··· Data entries ···

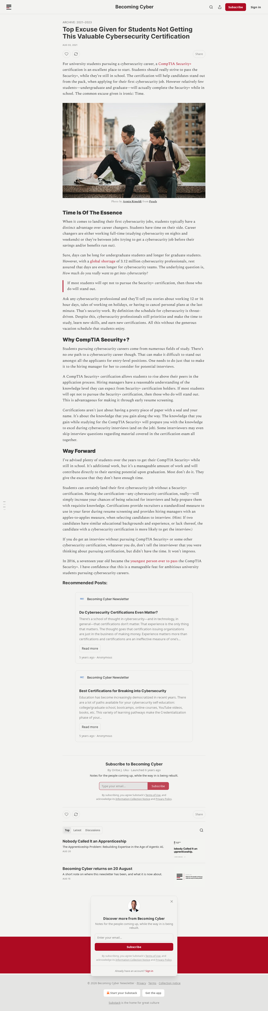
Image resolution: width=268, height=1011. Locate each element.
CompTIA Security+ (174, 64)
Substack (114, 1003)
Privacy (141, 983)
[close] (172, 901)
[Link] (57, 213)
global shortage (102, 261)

···
··· Data entries ···

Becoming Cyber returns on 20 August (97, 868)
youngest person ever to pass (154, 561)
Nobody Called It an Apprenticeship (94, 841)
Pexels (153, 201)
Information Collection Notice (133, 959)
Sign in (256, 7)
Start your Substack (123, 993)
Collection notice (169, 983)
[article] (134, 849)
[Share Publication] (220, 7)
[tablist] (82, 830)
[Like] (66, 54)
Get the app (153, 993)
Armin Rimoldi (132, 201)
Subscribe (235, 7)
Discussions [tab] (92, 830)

···

Given instruction
Turn the lines into a numbered list, starting at the line that contains "Image resolution: width=268, height=1011." and stopping after the line that contains "global shortage (102, 261)". Leave out any blank lines.

The solution
1. Image resolution: width=268, height=1011. Locate each element.
2. CompTIA Security+ (174, 64)
3. Substack (114, 1003)
4. Privacy (141, 983)
5. [close] (172, 901)
6. [Link] (57, 213)
7. global shortage (102, 261)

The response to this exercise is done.